--- Task details ---
Output, exactly as written, the lines below from the one that has "Where should I" through the one that has "Given: Go to Главная страница breadcrumb link"; nothing else, and no pictures.

--- Material for this task ---
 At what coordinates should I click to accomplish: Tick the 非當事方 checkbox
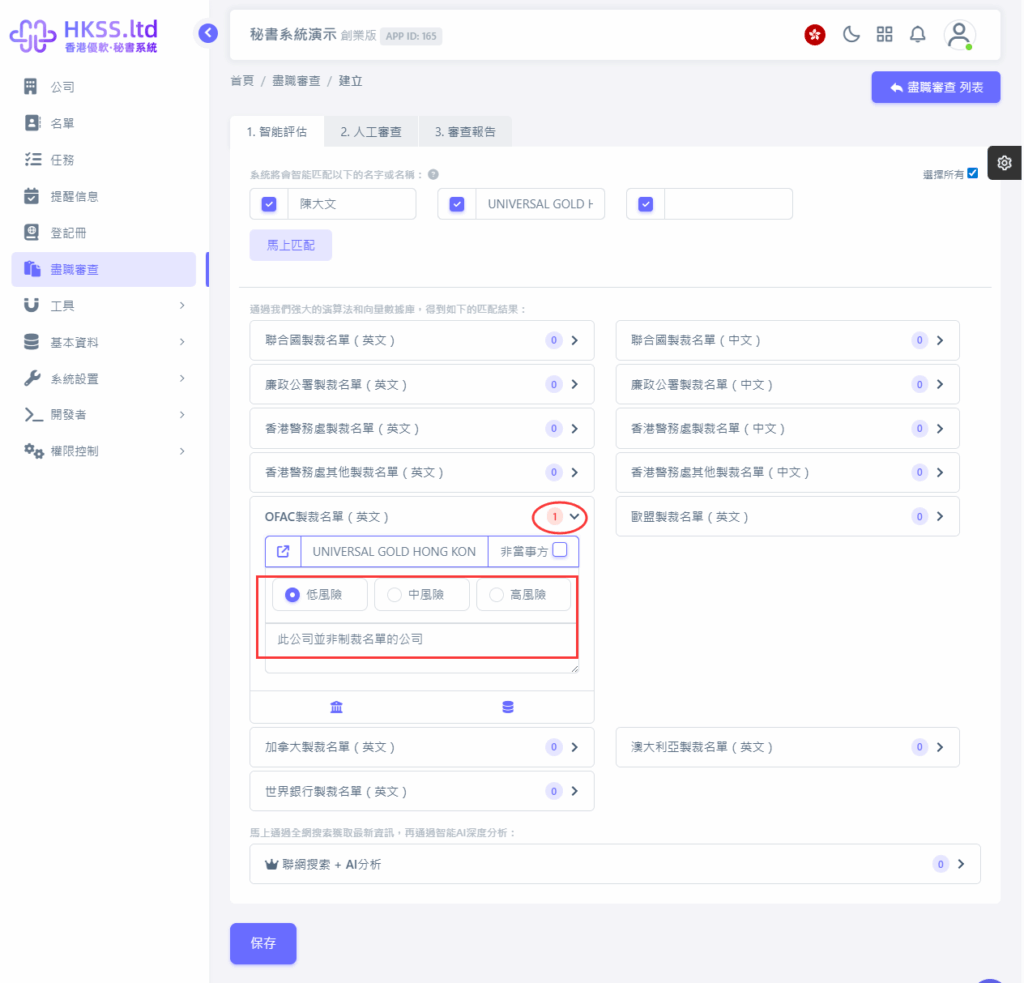point(560,550)
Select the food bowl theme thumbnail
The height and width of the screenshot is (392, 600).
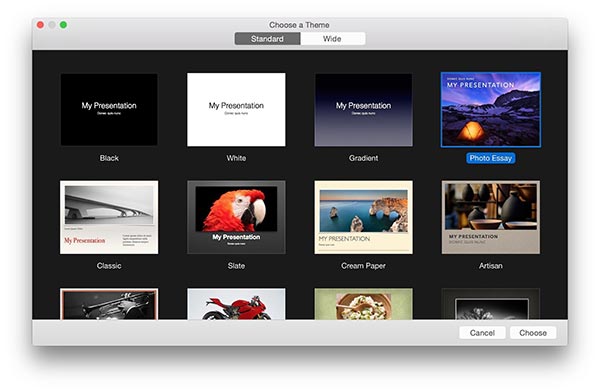point(364,304)
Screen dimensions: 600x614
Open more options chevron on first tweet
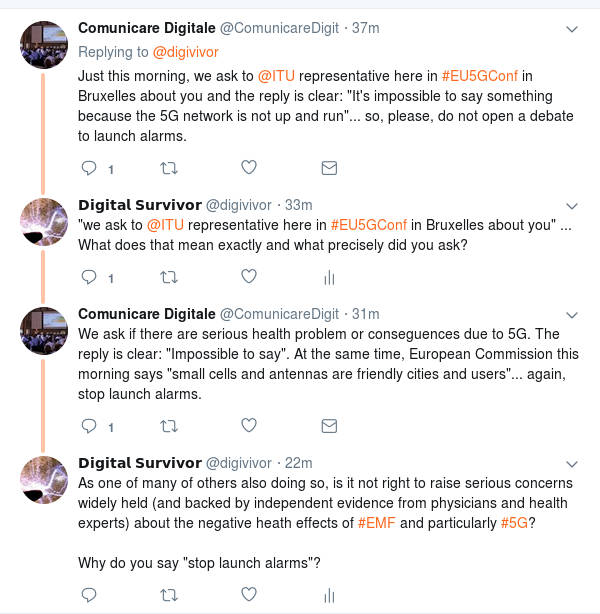(572, 29)
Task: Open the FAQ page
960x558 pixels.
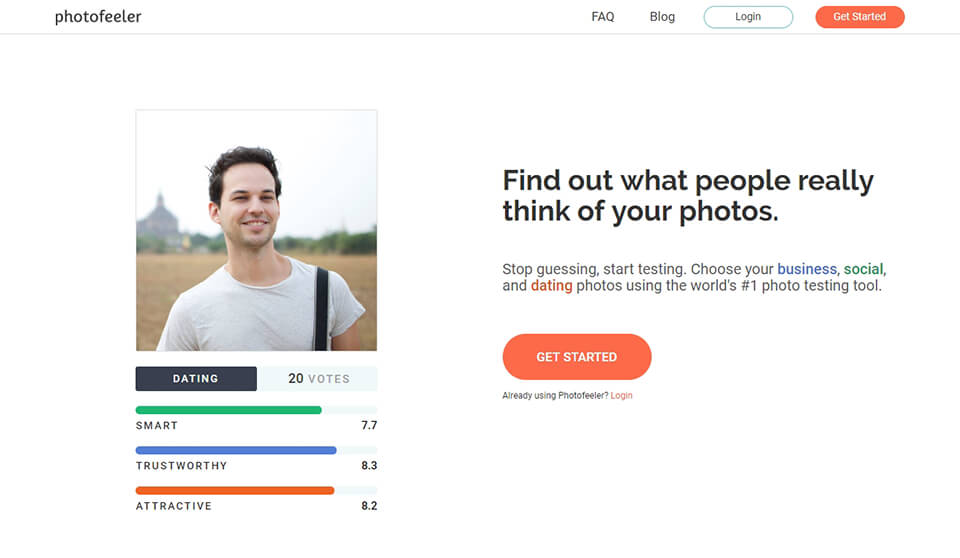Action: [603, 17]
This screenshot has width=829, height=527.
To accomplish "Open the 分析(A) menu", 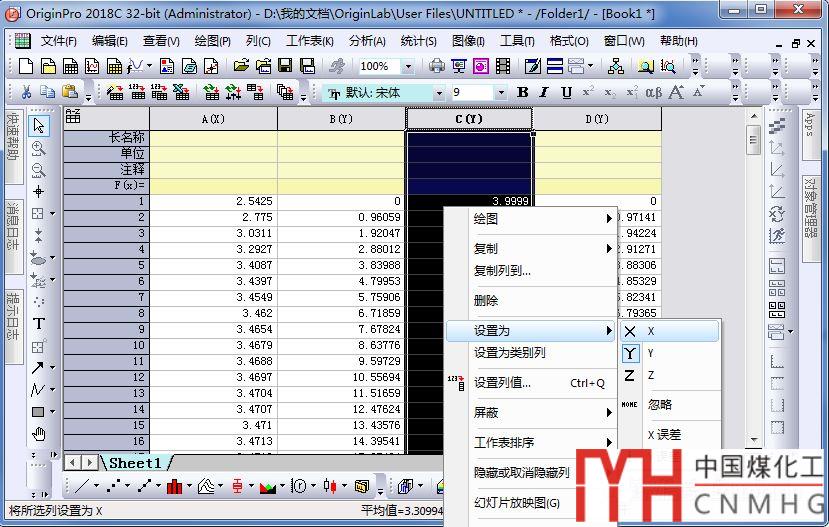I will (x=367, y=41).
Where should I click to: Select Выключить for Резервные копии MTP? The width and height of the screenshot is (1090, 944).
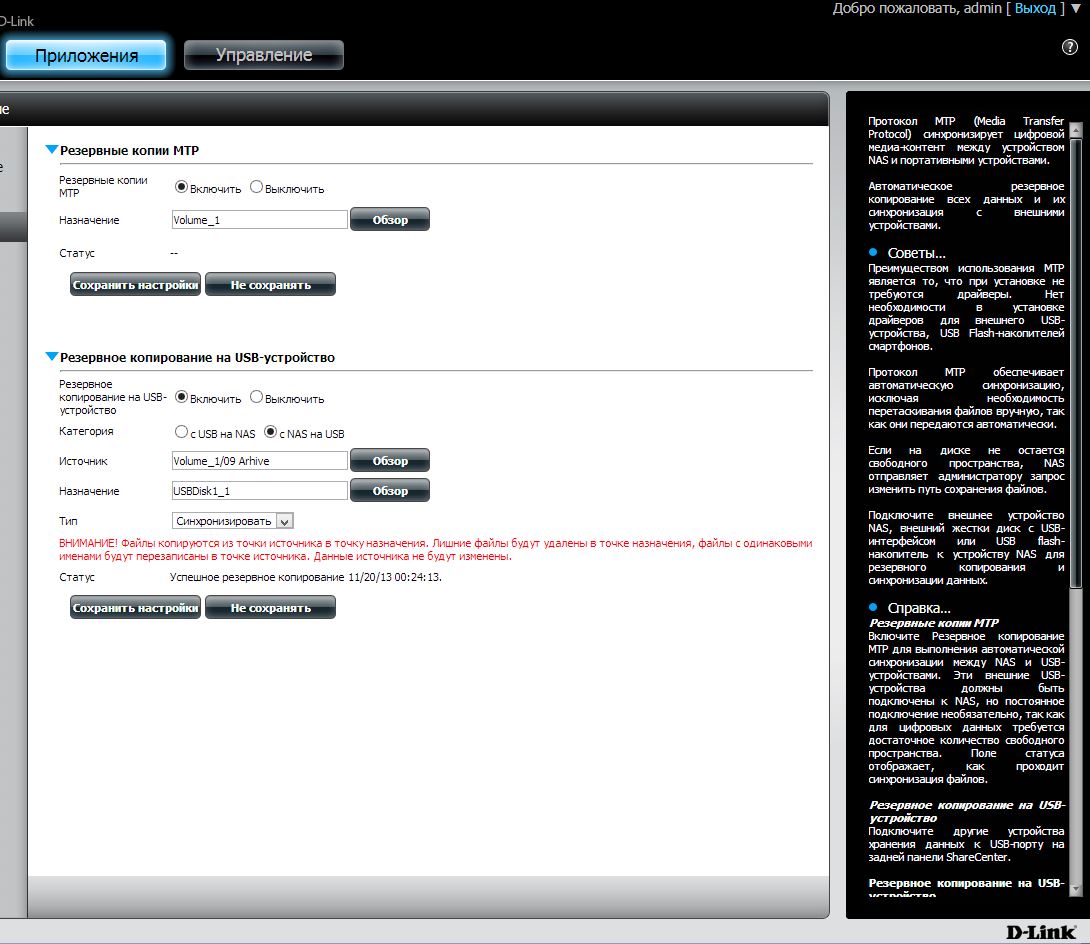[257, 187]
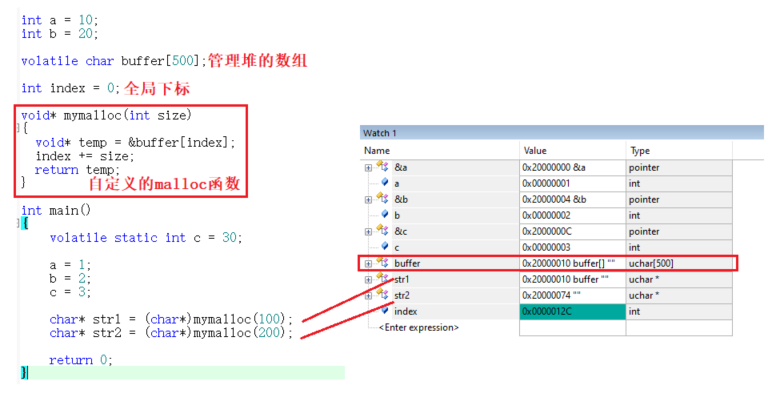Click the Value column header

coord(535,150)
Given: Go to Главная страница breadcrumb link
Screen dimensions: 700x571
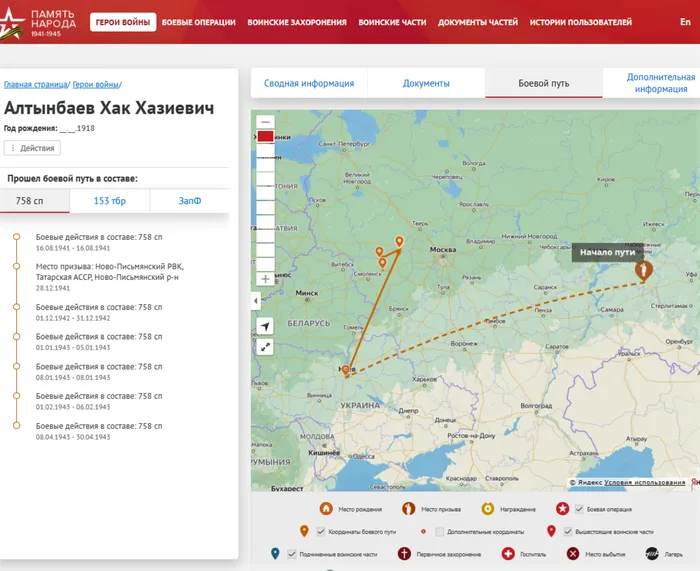Looking at the screenshot, I should click(35, 85).
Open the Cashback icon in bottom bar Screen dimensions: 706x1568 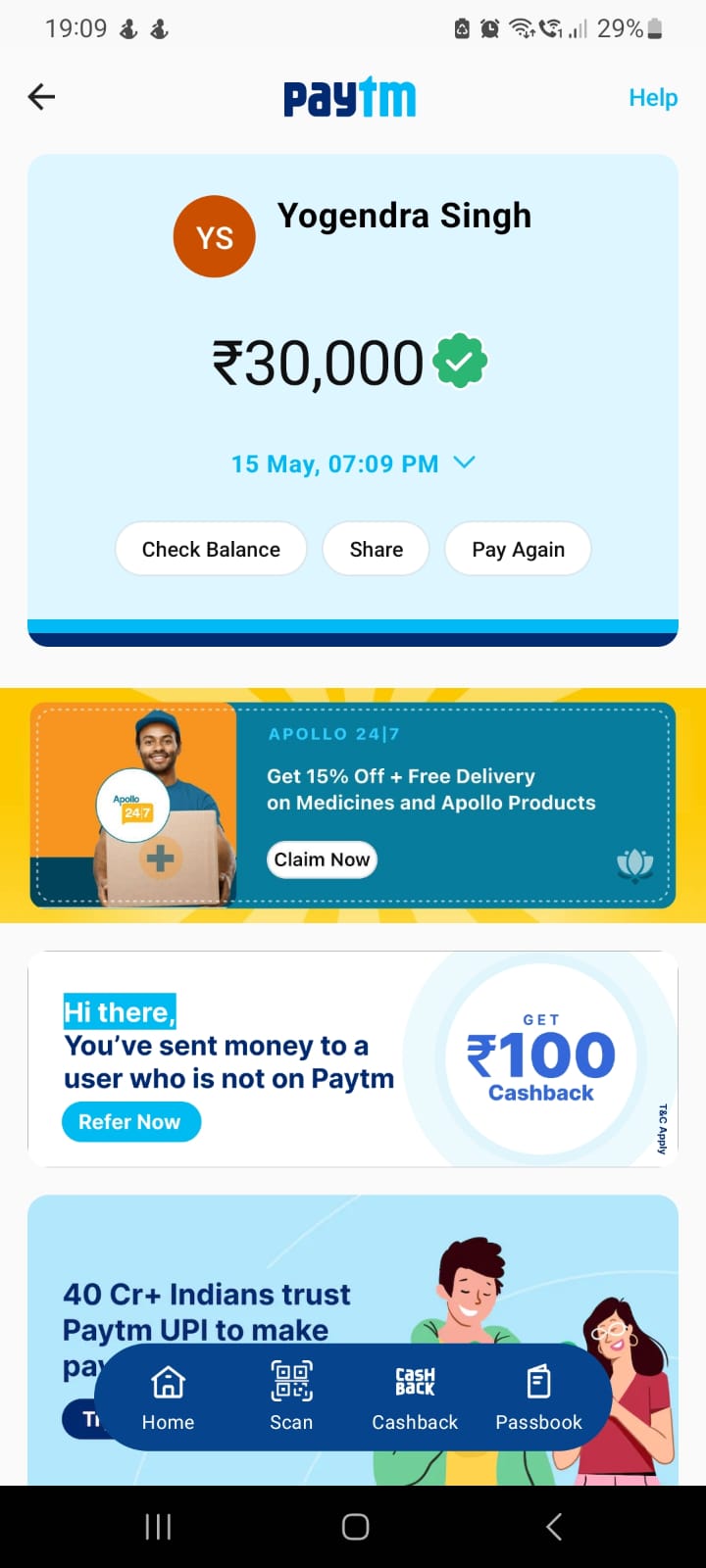tap(415, 1381)
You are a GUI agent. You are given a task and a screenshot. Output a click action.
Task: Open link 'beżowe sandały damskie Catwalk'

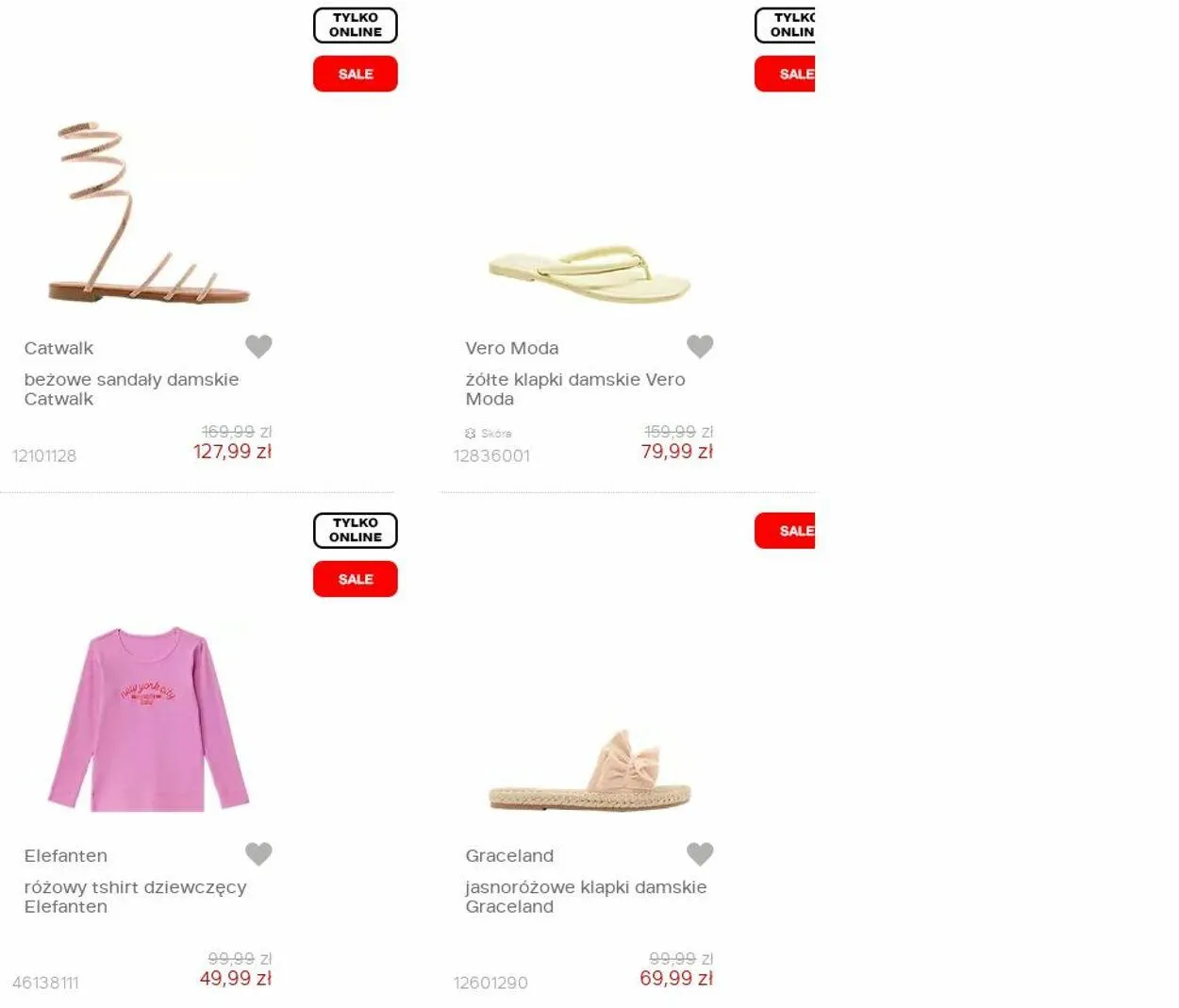pyautogui.click(x=131, y=388)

--- Reply ---
Where should I click to: Select Выключить for Резервные копии MTP? The width and height of the screenshot is (1090, 944).
[257, 187]
Click the Value column header

coord(535,150)
Given: Go to Главная страница breadcrumb link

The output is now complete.